* Instructions for the task
Copy everything from the line containing "Image resolution: width=1266" down to the line containing "[x=1700, y=76]", both lines included, and nothing else.

* Listed entries
◆ ◆ ◆ ◆
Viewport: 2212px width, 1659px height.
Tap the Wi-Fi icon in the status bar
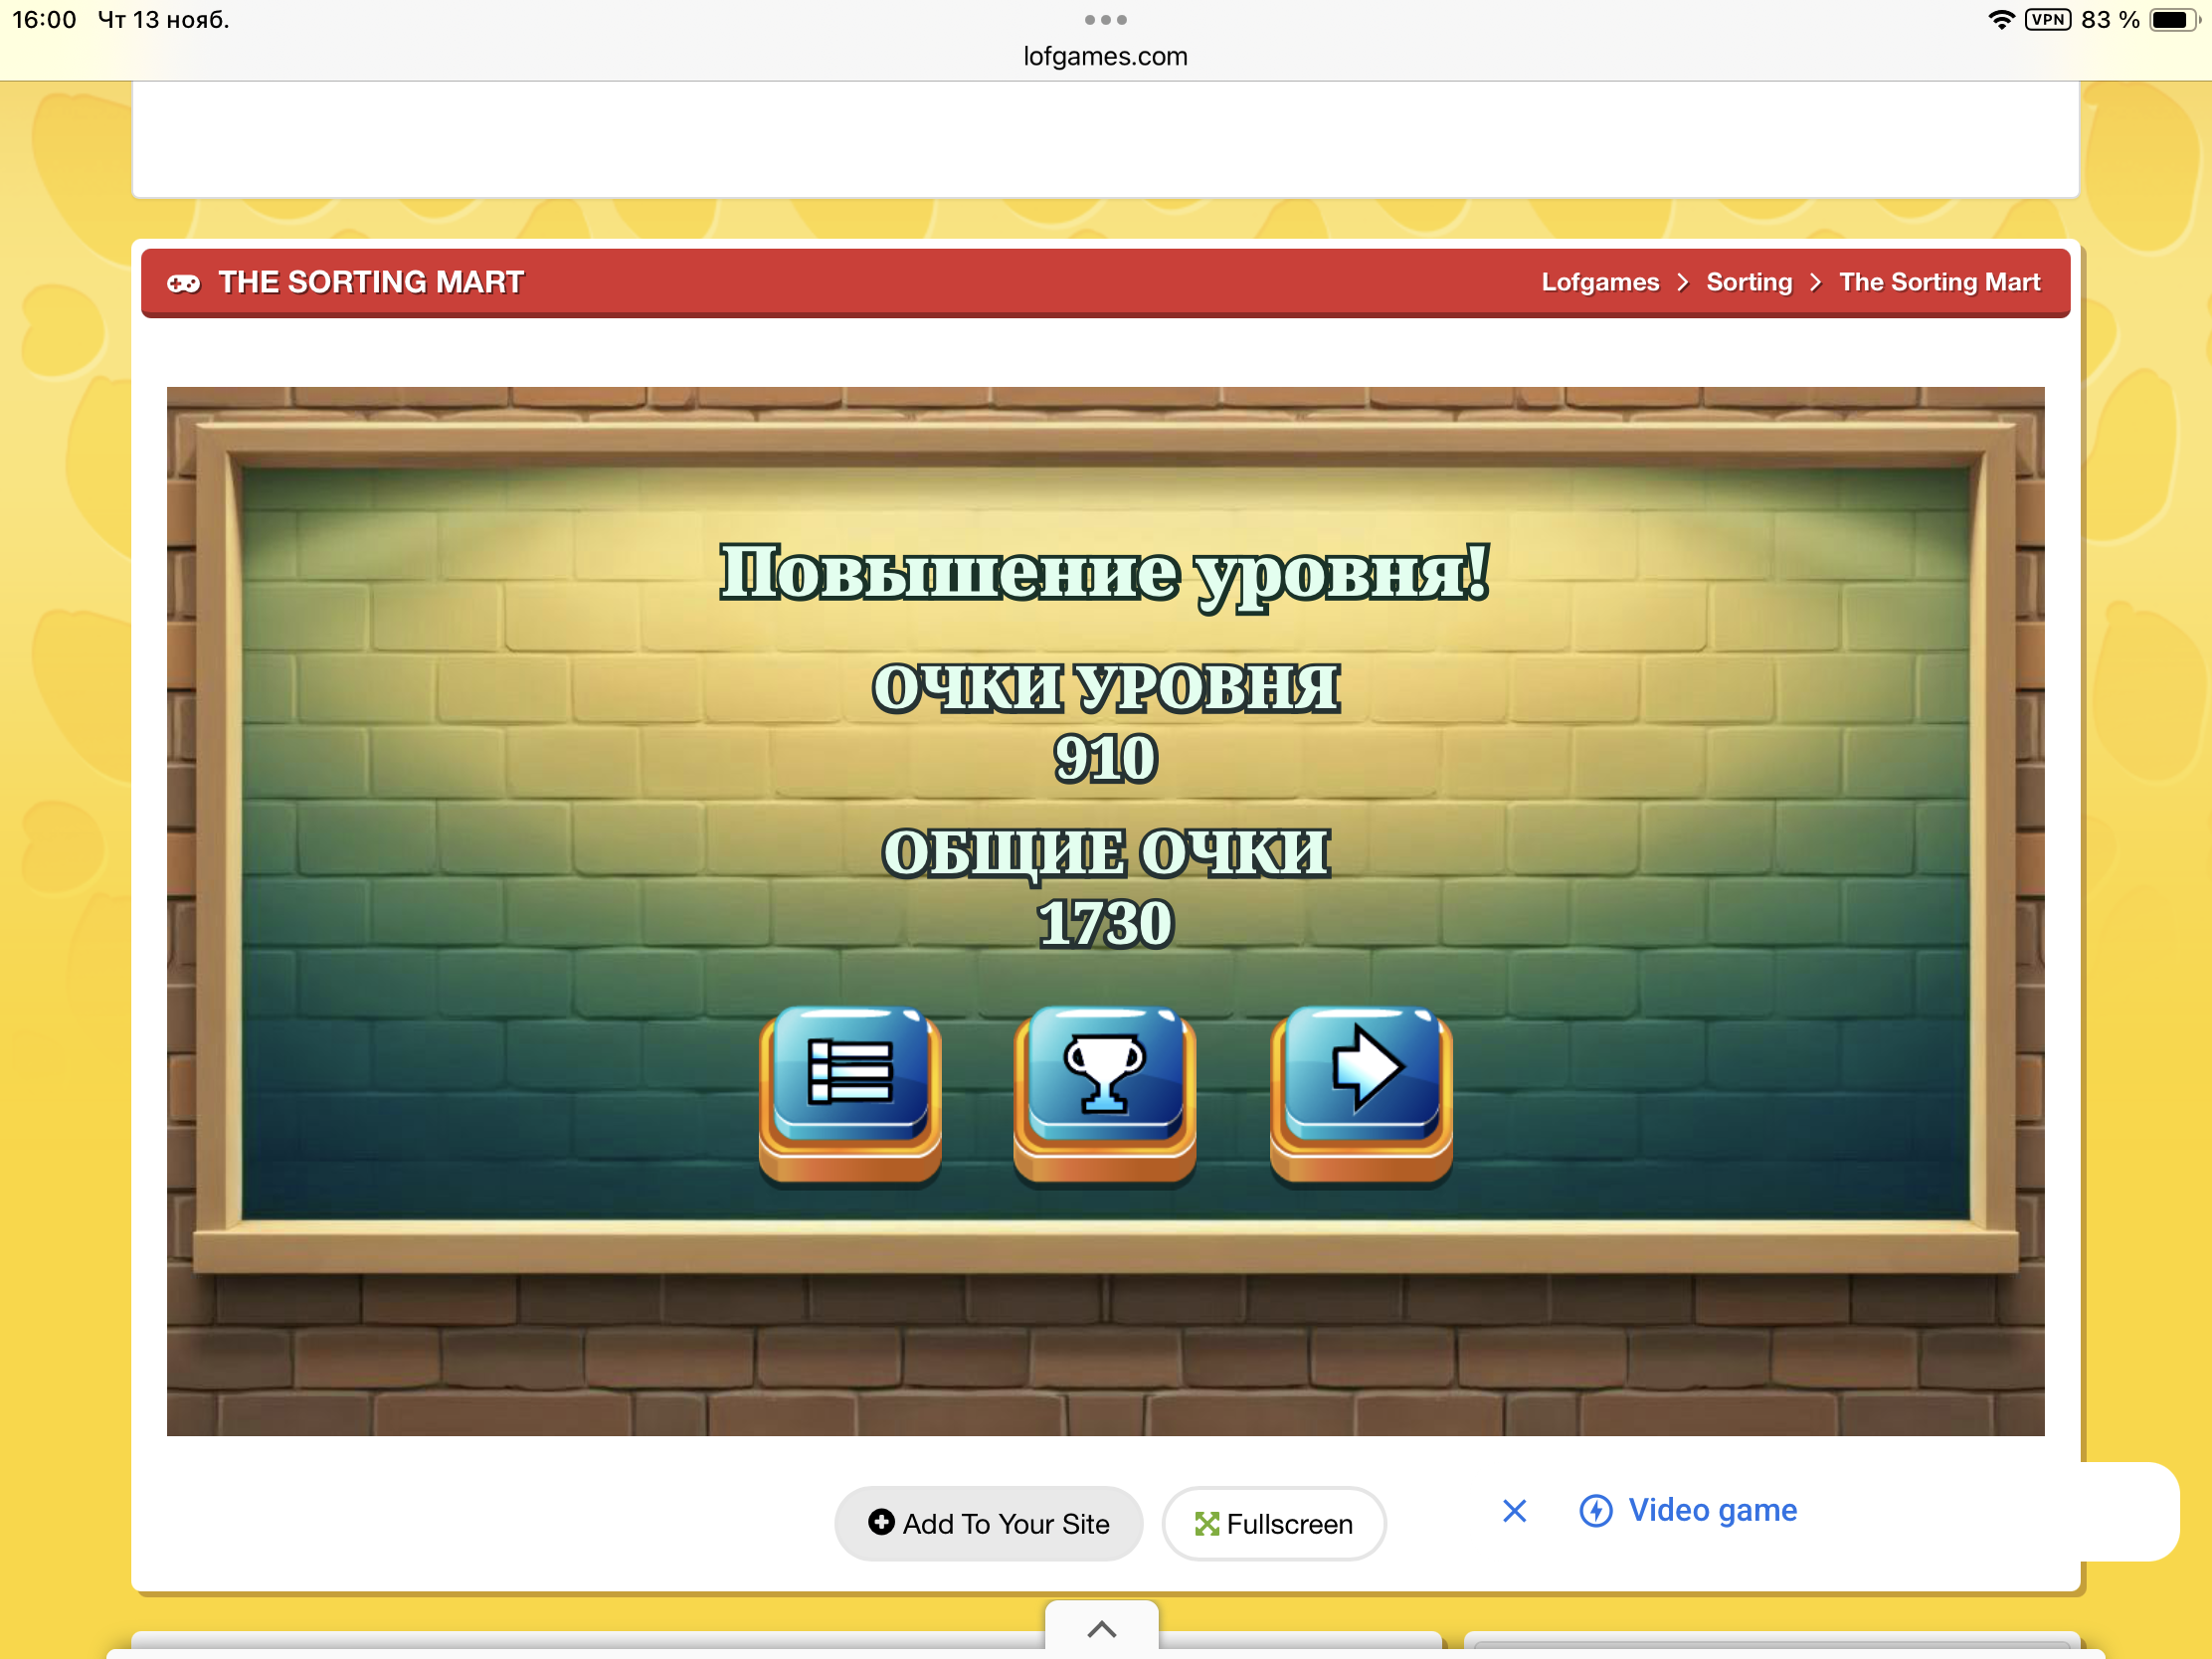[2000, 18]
◆ ◆ ◆ ◆
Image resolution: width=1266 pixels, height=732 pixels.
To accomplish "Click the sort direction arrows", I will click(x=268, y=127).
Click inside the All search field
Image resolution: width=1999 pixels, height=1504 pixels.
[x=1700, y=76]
◆ ◆ ◆ ◆
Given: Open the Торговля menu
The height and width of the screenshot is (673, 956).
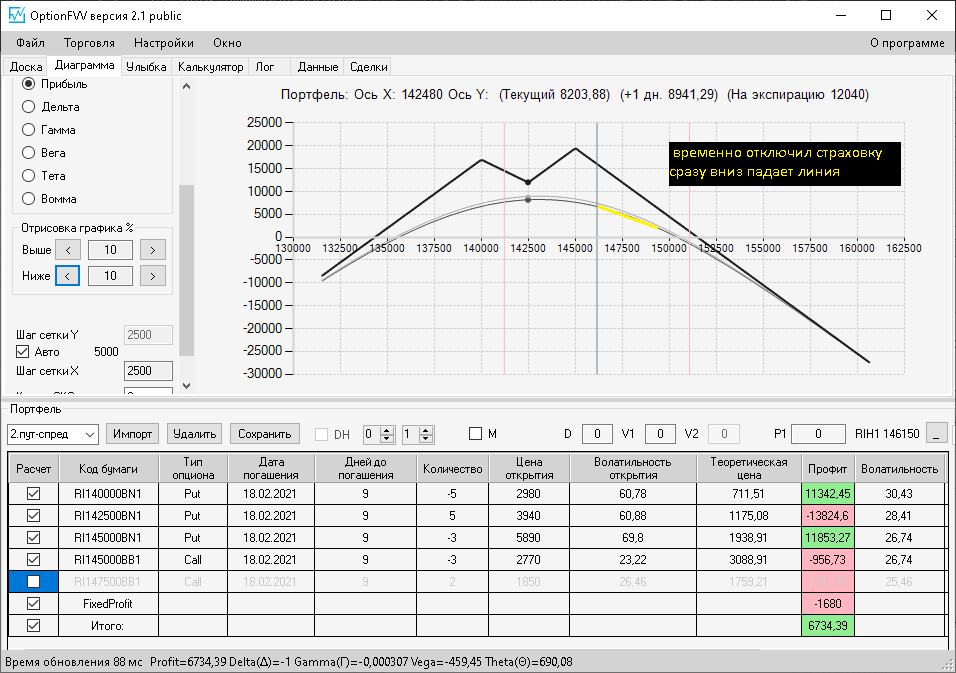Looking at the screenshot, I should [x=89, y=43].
◆ ◆ ◆ ◆
* Solution for this problem
Image resolution: width=1266 pixels, height=732 pixels.
To accomplish "Click the sort direction arrows", I will click(x=268, y=127).
Click inside the All search field
Image resolution: width=1999 pixels, height=1504 pixels.
[x=1700, y=76]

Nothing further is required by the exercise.